The poor stability of nanograins in metals, characterized as a strong tendency to coarsen at much lower temperatures compared with their coarse grain counterpart, has become a major bottleneck restricting the preparation and application of nanograined metals.

The traditional methods for stabilizing nanograins are mainly to reduce grain boundary energy or pin the grain boundary through alloying. However, the grain size of pure metals prepared by severe plastic deformation (such as equal-channel angular pressing, etc.) is usually in submicron scale, and it is difficult to activate the grain boundary relaxation mechanism during processing.

In a study published in Science Advances, Prof. LI Xiuyan's group from Institute of Metal Research (IMR) of the Chinese Academy of Sciences found that annealing twins can be introduced by a new approach of rapid heating in nanograined copper, resulting in thermally-induced grain boundary relaxation and improving the thermal stability of the nanograins. Generally, the temperature for grain coarsening (~393 K) in unstable nanograins is usually lower than that for annealing twinning (473-523 K).

Based on the Kissinger effect, the researchers proposed that the grain coarsening temperature can be promoted obviously by increasing heating rate, while the formation of annealing twins is little dependent on heating rate, which provides a potential to initiate annealing twinning before grain coarsening.

In the experiment, the pure Cu with a grain size of about 80 nm was rapidly heated to 523 K at a rate of 160 K / min and then cooled. The grain size did not change significantly after heating, but the number of twins increased remarkably, leading to grain boundary relaxation. After rapid heating, the apparent grain coarsening temperature of grains increased from 393 K to above 773 K.

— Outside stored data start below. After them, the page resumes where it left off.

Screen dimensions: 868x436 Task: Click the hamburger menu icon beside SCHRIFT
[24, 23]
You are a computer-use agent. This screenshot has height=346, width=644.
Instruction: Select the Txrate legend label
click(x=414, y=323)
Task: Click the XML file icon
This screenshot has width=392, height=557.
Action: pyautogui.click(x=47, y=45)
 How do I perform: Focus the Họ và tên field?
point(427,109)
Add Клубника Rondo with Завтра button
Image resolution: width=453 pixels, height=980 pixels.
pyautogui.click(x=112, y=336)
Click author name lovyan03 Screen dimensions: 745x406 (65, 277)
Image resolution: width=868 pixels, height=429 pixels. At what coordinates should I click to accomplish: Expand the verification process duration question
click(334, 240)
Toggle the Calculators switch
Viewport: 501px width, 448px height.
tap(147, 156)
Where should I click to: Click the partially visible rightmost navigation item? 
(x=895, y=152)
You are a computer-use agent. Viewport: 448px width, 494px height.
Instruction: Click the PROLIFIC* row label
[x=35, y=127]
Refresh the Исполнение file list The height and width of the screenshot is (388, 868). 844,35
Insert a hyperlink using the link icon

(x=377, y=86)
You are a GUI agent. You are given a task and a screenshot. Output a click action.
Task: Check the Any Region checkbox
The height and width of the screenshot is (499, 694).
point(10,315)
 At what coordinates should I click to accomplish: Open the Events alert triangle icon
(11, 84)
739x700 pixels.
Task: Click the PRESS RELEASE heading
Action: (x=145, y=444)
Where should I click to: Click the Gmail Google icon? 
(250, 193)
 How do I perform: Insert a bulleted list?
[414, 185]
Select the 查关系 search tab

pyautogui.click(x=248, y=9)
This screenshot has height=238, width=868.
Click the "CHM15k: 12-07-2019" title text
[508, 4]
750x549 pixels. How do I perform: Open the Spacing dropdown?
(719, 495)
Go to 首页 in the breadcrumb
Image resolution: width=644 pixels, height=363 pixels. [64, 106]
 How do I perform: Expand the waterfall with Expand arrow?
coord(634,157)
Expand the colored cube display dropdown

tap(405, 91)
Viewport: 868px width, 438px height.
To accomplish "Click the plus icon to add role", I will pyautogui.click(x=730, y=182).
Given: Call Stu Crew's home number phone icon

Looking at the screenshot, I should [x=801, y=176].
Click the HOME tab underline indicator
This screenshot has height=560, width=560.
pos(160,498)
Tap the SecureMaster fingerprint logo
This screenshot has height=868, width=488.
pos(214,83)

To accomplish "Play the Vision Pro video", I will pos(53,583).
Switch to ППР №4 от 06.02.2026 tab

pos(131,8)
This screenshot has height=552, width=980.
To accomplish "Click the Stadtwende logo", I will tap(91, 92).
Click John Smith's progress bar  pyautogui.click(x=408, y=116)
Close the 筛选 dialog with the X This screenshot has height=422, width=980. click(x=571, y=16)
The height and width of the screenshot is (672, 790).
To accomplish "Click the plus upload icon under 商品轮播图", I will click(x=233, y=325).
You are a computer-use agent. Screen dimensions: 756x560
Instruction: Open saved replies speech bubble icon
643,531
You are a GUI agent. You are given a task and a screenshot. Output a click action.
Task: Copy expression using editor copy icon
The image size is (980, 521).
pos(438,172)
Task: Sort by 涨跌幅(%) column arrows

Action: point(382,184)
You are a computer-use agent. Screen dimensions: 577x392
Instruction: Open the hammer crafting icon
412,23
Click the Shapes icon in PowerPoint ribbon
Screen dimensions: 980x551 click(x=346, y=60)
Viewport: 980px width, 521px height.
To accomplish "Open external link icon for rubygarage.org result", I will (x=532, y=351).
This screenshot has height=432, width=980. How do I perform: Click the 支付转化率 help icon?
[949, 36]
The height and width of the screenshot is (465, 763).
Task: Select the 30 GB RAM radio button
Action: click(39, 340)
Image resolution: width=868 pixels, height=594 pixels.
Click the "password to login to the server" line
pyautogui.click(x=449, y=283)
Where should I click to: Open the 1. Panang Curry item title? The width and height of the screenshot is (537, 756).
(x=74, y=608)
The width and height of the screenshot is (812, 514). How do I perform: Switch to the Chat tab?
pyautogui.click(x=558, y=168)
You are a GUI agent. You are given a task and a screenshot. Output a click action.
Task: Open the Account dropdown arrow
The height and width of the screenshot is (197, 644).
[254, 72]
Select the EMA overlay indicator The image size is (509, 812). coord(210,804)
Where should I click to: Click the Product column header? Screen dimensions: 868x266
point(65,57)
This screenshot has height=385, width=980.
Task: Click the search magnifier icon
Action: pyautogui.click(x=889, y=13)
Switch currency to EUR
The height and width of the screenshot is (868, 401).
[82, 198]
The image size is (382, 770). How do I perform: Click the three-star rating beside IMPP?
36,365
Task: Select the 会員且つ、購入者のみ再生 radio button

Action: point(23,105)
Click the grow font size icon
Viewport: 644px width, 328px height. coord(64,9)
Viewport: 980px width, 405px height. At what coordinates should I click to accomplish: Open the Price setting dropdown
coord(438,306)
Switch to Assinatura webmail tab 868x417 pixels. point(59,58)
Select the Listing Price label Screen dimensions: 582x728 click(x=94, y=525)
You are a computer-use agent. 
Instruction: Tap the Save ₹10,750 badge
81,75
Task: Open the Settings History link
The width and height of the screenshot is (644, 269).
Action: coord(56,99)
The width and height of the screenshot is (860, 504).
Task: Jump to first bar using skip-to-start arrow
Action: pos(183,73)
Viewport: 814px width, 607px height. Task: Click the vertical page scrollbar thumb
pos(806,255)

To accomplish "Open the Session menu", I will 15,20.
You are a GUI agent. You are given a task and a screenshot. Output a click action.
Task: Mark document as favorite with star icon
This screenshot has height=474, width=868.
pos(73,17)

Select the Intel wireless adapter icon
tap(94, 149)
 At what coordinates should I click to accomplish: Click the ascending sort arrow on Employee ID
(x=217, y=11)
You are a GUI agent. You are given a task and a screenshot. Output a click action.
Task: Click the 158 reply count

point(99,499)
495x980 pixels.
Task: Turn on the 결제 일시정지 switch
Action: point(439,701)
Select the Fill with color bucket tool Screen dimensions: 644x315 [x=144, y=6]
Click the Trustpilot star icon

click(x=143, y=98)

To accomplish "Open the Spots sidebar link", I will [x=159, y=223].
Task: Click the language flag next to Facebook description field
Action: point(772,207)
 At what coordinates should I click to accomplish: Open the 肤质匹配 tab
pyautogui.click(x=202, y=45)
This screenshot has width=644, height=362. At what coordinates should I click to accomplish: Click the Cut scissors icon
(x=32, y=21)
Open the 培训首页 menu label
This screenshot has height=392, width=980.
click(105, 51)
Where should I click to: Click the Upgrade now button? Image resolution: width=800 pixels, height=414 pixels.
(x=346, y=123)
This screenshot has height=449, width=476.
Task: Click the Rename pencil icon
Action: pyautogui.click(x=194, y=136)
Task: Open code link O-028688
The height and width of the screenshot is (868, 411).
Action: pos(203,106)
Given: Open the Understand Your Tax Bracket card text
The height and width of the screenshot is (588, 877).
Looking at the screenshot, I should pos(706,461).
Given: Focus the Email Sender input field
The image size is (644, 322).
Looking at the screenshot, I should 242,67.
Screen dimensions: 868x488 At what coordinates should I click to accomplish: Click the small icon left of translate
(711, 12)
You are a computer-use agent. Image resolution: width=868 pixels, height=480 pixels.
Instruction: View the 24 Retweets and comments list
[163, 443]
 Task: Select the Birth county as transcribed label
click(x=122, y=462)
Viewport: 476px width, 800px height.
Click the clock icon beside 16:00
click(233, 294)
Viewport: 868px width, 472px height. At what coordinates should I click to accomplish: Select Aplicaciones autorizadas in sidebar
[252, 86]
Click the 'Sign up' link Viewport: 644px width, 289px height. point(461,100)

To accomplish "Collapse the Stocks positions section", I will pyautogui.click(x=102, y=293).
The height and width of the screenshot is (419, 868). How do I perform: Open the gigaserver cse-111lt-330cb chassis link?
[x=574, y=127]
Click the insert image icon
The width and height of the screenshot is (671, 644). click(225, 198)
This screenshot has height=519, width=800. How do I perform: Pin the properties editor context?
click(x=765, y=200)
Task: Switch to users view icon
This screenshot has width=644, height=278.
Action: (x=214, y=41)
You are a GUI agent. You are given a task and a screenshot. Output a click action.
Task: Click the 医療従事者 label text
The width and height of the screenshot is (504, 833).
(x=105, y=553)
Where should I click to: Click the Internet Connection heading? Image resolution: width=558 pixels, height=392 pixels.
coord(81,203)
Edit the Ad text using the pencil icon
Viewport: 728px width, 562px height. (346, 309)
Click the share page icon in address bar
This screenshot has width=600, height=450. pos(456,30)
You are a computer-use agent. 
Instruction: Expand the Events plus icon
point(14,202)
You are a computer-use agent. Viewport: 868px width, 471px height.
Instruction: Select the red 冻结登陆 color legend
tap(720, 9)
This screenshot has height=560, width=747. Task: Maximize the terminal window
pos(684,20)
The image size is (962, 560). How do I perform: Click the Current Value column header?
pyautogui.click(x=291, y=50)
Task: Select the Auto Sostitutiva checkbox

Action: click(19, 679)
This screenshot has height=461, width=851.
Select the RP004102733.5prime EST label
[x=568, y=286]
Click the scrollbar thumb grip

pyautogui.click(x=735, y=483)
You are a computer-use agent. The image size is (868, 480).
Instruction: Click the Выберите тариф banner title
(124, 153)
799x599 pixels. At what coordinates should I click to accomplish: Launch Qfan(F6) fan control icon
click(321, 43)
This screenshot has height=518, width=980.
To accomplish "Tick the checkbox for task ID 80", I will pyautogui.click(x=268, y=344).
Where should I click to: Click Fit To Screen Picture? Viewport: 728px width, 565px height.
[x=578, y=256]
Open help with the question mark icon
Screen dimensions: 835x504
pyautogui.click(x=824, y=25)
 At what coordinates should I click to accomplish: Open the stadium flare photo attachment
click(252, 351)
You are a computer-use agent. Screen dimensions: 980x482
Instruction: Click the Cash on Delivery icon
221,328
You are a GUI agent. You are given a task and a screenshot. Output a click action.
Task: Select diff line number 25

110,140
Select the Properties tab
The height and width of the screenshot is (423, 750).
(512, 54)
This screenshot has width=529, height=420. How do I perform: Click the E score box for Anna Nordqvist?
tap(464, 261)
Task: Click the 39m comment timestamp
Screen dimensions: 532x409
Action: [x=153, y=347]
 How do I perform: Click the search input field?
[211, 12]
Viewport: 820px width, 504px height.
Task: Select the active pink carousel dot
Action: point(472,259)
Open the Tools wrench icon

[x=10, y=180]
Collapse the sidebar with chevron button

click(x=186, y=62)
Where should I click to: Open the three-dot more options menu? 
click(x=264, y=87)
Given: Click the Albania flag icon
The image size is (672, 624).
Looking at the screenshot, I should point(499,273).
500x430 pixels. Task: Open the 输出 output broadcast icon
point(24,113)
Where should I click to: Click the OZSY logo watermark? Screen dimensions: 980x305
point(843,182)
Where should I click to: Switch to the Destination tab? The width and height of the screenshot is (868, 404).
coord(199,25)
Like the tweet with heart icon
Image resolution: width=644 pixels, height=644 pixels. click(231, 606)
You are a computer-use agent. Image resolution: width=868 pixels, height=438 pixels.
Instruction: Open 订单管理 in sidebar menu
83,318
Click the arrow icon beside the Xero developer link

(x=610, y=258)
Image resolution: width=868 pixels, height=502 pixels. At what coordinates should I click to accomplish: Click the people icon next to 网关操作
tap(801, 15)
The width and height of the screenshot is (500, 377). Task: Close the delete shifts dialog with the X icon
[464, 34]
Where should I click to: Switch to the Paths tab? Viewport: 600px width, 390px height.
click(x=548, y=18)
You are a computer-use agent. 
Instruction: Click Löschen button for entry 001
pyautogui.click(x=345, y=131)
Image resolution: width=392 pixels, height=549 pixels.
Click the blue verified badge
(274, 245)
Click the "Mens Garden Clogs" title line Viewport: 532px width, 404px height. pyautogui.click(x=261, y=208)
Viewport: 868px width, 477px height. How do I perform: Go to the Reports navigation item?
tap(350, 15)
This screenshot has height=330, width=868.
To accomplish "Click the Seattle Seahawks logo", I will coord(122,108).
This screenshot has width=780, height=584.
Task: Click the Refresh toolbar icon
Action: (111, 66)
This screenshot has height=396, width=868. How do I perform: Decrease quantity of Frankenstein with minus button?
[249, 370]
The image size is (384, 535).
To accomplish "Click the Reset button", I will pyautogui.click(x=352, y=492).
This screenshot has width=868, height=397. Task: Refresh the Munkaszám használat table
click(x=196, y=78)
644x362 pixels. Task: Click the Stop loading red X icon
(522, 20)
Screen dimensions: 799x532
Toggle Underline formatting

The approach of thermally-induced grain boundary relaxation can be used to improve the stability of submicron grains and nanograins produced from severe plastic deformation, which is of great significance for the development of highly stable nanomaterials and the promotion of nanomaterials application.

Systematic works on stability of nanograined metals have been conducted at Shenyang National Laboratory for Materials Science of IMR. In 2018, the researchers discovered the abnormal grain size dependence of thermal stability in nanograined pure copper and pure nickel produced from plastic deformation (Science). As grain size is below a critical size, the dominated deformation mechanism of material changes from full dislocations activities to partial dislocations activities, leading to grain boundary relaxation, which promotes the thermal stability of nanograins. Subsequently, the grain size dependence of mechanical stability in nanograined metals were also revealed (Phys. Rev. Lett.), which is highlighted by Science entitled "A size limit for softening" (Science).